Yesterday I was due to start a new job. A trial waitressing a nearby newly opened pub. Whilst it didn’t exactly offer the greatest prospects money is money right now when I’m in a state of unemployment and the social benefits of getting out of the house, meeting new people were really exciting thoughts. In my previous post I was really looking forward to making a positive step in the right direction. I didn’t make it. Despite pep talks from the other half and myself I fell apart. Anxiety took over, a panic attack spread throughout me and before I knew it I was curled in a ball on my floor with a blanket crying uncontrollably for a out an hour. I couldn’t put it into words where this had come from and I could barely fathom myself what was going on.
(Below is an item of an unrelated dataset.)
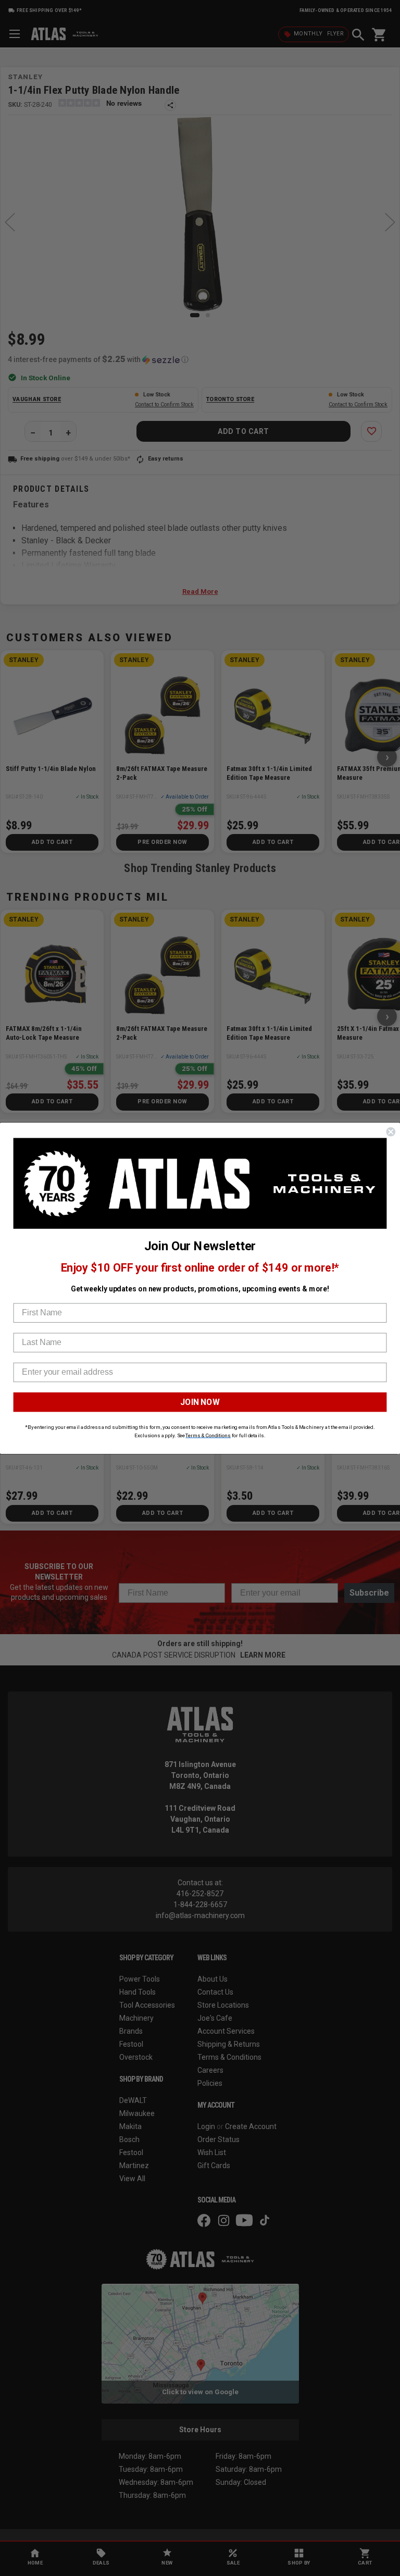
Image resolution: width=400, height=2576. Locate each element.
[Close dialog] (390, 1131)
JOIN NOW (200, 1402)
Truth be told I’m not sure I’m quite ready for work. Certainly not when my moods and head are so unpredictable. Who’s to say if I was fine and had made it to my shift that a panic attack wouldn’t have happened in a day or a weeks time. I just can’t trust my health at the moment to be relied upon for work. While I’m eager to get back to work for the financial and social benefits I have to take a step back and make sure I’m in a state fit enough to do so, so the same doesn’t happen again. The guilt I felt yesterday for not being able to go and feeling like a failure was horrid and it was only through giving myself a good talking to that I’ve managed to shake off my relapse so quickly. Spending time with my partner talking over my plans for the next step in my recovery has given me a massive boost. He’s the one person I can talk to candidly about everything I know he’ll not only listen, offer support and show understanding but he’ll also offer feedback which helps me put my actions into perspective. whilst I’m not seeing any professionals and my support network of friends and family to have real life conversations with is limited, these talks with my boyfriend are crucial in being able manage my illness better myself and be reassured in his understanding. Speaking with him has given me the confidence to speak with my doctors and cbt in the same way – both big daunting appointments I have upcoming this week about my care.

My mindfulness meditation book and the course itself are helping to change my way of thinking and approaches to tasks in every day life. With advice I’m getting from the happiness project book I’m trying to make lots of little adjustments to my daily routine which will coax me back in the right direction and help me make the most of the choices I have. With my parents away this week I have a free house to focus on my health and getting better without the normal distractions. Little bits of exercise, getting into a routine getting out of bed, eating a bit healthier and continuing my reading, mindfulness programme and happiness project with all help me make the initial positive steps I need to take to help find my jen-ness again

Will keep updating with how things are going.